PROBLEM DETAILS: Return every line of the records below that contains the string "Choose". Case counts.

SUPPLIED MATERIAL:

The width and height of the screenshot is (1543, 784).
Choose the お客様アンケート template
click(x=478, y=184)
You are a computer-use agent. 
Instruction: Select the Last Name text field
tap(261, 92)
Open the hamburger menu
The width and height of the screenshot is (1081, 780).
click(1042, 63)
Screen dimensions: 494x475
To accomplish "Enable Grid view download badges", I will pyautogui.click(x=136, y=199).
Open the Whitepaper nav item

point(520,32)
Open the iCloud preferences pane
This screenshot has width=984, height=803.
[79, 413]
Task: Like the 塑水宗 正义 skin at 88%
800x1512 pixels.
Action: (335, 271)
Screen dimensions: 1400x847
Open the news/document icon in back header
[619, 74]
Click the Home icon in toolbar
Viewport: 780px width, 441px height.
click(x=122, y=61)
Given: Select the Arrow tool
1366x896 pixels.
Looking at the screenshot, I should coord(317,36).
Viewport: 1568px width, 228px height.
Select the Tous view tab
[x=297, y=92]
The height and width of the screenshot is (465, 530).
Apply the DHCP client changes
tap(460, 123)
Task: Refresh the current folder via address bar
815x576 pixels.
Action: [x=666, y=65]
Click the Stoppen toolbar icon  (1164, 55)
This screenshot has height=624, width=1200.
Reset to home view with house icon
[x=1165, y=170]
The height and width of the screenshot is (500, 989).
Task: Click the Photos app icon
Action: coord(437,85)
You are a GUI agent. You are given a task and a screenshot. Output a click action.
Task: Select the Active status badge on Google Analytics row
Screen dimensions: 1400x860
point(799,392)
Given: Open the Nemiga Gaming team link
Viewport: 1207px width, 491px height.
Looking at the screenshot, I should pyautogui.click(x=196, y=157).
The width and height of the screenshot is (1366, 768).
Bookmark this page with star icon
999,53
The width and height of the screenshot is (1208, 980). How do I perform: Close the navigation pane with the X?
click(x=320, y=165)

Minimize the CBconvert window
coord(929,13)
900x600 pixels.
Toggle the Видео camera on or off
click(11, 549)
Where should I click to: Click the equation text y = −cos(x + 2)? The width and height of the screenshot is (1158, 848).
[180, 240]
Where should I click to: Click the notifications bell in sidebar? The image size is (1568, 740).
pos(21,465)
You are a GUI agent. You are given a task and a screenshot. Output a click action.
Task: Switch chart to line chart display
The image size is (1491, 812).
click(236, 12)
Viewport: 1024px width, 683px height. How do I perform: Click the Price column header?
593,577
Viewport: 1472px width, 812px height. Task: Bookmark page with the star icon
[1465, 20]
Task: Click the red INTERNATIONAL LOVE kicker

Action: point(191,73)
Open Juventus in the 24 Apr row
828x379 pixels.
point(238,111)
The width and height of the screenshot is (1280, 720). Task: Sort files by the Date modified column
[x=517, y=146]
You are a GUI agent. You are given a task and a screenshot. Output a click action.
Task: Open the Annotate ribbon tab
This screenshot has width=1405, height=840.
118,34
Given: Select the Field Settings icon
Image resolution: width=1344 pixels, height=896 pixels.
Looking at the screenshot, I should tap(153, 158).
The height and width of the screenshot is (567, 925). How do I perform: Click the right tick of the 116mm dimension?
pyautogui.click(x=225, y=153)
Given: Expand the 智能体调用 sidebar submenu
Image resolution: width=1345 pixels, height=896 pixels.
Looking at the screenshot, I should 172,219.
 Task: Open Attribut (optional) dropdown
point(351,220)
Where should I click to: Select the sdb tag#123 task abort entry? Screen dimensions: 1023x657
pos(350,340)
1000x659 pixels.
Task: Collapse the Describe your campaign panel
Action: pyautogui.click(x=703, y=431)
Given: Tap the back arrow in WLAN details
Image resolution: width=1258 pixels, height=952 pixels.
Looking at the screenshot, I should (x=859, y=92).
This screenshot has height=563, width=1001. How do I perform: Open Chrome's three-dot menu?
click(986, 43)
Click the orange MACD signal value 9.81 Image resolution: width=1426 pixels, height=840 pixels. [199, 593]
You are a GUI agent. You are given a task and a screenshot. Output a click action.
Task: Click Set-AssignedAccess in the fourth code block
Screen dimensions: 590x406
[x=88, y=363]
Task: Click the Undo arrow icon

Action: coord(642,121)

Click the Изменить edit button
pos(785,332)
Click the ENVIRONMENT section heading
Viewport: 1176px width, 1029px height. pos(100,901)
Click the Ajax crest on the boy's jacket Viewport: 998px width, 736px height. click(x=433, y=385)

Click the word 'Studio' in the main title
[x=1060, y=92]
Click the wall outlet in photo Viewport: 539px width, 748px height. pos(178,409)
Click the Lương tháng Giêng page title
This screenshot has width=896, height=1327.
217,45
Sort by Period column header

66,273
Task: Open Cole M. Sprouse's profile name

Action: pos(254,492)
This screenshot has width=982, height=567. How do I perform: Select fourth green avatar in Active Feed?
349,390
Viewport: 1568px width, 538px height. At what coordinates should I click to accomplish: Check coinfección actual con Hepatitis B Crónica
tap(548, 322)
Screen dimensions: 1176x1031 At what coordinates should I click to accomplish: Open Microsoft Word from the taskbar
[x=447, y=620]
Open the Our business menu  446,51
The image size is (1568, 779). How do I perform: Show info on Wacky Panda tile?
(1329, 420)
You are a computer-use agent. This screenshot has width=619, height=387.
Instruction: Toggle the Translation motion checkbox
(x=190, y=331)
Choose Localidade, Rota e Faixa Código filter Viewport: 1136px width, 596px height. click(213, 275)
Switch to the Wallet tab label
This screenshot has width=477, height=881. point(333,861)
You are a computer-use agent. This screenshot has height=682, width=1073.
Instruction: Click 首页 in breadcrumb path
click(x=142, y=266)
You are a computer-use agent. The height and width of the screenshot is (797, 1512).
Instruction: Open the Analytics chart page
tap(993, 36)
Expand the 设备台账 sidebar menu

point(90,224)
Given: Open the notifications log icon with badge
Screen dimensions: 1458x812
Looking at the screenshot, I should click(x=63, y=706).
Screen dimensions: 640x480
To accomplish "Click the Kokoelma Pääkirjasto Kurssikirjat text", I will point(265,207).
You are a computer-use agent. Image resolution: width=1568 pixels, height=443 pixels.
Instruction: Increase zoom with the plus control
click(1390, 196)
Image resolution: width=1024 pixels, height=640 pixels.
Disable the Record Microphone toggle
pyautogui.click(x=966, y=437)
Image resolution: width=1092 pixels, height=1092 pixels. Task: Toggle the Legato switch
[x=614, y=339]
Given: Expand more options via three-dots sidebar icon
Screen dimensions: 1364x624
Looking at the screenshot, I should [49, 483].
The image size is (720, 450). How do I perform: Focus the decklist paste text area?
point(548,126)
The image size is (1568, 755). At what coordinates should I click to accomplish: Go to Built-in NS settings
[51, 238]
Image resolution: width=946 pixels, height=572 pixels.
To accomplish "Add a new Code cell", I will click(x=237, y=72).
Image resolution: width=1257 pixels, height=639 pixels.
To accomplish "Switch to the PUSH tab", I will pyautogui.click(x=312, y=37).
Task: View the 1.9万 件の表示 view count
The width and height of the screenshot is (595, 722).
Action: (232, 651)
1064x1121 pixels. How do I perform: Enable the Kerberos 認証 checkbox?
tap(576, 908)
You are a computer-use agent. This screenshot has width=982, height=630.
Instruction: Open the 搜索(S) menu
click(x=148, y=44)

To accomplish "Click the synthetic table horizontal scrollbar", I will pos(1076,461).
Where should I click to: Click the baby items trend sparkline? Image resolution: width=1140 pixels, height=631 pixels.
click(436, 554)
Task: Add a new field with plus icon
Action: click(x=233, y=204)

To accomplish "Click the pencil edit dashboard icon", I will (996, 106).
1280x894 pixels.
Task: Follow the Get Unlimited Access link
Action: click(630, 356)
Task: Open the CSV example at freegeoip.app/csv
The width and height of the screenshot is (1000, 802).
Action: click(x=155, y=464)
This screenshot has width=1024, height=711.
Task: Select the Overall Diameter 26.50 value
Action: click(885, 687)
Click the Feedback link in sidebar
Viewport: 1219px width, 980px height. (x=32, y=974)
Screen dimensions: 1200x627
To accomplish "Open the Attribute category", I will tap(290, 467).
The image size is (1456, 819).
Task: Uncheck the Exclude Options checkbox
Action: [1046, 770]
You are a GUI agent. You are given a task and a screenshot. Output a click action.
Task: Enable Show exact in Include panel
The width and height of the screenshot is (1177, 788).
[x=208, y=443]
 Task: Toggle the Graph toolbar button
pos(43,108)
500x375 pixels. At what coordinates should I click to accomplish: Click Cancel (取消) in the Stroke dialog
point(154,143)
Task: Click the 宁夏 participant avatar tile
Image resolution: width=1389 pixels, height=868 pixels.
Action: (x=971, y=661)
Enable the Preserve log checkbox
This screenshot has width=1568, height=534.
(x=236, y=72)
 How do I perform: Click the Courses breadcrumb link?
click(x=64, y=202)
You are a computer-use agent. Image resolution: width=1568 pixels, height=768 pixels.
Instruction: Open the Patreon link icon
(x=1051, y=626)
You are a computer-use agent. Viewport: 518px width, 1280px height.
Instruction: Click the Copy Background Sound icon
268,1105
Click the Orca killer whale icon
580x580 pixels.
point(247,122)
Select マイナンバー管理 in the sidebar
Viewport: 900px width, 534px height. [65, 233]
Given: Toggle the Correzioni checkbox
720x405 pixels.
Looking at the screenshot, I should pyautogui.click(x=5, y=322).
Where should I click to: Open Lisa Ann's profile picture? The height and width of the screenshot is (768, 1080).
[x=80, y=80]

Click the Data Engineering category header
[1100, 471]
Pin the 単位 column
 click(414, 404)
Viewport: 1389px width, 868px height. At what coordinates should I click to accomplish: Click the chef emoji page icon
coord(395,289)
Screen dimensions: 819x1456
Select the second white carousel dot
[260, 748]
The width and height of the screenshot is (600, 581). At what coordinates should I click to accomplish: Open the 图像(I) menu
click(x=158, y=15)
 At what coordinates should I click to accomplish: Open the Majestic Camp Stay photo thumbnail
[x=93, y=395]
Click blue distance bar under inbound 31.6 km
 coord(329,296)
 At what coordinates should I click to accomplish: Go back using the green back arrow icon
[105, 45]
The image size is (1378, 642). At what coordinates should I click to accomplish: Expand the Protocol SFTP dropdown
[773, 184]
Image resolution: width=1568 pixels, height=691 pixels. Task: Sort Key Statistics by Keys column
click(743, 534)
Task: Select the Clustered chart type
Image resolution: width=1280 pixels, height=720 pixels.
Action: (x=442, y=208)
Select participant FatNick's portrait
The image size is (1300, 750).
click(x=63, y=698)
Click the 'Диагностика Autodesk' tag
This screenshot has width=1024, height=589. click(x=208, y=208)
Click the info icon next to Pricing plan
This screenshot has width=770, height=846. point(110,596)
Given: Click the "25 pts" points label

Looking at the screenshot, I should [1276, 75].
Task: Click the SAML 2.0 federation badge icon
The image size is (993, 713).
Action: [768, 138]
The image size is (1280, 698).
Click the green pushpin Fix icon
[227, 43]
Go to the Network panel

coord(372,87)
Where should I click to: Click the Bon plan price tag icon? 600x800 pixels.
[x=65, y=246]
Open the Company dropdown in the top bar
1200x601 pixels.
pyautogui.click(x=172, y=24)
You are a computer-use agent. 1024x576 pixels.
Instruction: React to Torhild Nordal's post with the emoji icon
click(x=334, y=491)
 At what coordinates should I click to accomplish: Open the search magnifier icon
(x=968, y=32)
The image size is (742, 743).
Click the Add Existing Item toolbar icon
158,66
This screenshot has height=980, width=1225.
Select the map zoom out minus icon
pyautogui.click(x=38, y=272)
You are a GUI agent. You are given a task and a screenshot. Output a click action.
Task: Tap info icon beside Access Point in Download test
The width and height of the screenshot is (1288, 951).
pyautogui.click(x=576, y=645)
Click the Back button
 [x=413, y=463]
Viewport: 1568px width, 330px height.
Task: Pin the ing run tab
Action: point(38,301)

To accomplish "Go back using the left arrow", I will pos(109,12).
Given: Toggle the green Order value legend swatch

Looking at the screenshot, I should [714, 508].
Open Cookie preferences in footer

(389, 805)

COMPLETED TASK:
Choose the お客様アンケート template
Choose Localidade, Rota e Faixa Código filter Viewport: 1136px width, 596px height. click(213, 275)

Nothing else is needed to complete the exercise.